Estratto del documento
Recensione su Young Adult

/ 20116.0208 voti

anche 7,5 / 16 Aprile 2012 in Young Adult

Ecco un film generazionale. Con una scrittura asciutta, niente sbrodolamenti alla Juno per intenderci, e una regia tutta al servizio del manifestare il vuoto di prospettive, Young adult è un manifesto generazionale. Tira le somme dei sogni, i progetti, la visione di vita fra piccolo centro e grande centro, fra culla famigliare natale e mondo del lavoro, la tensione al ritorno, il bisogno di andare, la costruzione di una esistenza che sempre più coincide con un arcipelago di solitudine, lo sradicamento dai ricordi, che sono spesso belli, buoni, felici, vincenti o meglio, sempre più spesso sono tali perchè sono ricordi, ratifica come l’età della maturità è sempre più spinta verso gli anta, come se la bolla giovanilistica non riesca a spezzarsi.

Materiale mostrato

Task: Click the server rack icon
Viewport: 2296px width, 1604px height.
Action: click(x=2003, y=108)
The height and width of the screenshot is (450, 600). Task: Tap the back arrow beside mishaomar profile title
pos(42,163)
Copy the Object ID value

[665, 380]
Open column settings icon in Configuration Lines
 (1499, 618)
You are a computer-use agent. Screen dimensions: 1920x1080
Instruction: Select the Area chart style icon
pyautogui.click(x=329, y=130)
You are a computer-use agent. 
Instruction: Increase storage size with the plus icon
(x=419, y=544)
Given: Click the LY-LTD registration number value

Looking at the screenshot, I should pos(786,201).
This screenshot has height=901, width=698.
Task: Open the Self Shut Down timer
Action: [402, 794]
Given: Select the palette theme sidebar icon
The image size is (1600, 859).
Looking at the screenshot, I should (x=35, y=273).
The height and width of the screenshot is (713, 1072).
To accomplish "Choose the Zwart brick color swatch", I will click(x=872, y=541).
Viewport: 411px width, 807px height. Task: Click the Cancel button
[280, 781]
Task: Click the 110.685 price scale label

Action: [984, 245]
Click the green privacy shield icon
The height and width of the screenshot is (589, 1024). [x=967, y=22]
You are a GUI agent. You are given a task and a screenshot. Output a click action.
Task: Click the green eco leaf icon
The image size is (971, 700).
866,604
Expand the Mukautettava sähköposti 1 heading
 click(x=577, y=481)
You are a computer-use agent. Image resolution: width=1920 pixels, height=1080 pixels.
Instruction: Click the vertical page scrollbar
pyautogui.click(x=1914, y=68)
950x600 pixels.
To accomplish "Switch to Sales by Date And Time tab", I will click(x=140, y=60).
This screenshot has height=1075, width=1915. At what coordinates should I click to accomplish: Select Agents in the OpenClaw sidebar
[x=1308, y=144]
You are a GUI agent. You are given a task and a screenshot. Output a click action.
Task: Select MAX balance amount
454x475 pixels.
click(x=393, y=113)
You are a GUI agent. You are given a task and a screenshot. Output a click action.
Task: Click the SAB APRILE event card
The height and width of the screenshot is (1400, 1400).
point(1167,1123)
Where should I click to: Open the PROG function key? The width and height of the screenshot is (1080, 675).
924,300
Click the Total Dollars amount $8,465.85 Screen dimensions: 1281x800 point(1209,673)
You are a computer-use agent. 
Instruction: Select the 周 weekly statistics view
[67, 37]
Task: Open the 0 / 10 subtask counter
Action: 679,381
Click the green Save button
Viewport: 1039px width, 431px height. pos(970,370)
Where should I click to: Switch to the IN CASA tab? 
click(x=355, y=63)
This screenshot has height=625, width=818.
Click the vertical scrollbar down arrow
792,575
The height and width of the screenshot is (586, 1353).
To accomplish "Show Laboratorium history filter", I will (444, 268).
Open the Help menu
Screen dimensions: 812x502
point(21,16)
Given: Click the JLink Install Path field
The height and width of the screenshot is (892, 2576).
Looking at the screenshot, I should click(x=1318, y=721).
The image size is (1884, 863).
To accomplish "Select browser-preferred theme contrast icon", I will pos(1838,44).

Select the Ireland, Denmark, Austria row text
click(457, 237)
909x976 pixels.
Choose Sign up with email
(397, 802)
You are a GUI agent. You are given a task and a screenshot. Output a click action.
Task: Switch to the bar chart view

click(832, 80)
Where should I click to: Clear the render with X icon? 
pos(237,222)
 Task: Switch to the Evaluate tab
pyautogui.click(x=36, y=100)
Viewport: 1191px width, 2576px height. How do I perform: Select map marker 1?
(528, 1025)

Istruzioni
Rispondi a queste domande sulla recensione di Young Adult:
(a) In che data è stata pubblicata la recensione?
(b) A quale film si riferisce la recensione per dire che la scrittura di Young Adult evita gli sbrodolamenti?
(c) Secondo la recensione, verso quale età è sempre più spinta l'età della maturità?
Il materiale riportato qui non è necessario.

Risultato finale
(a) Il 16 aprile 2012.
(b) A Juno.
(c) Verso gli "anta".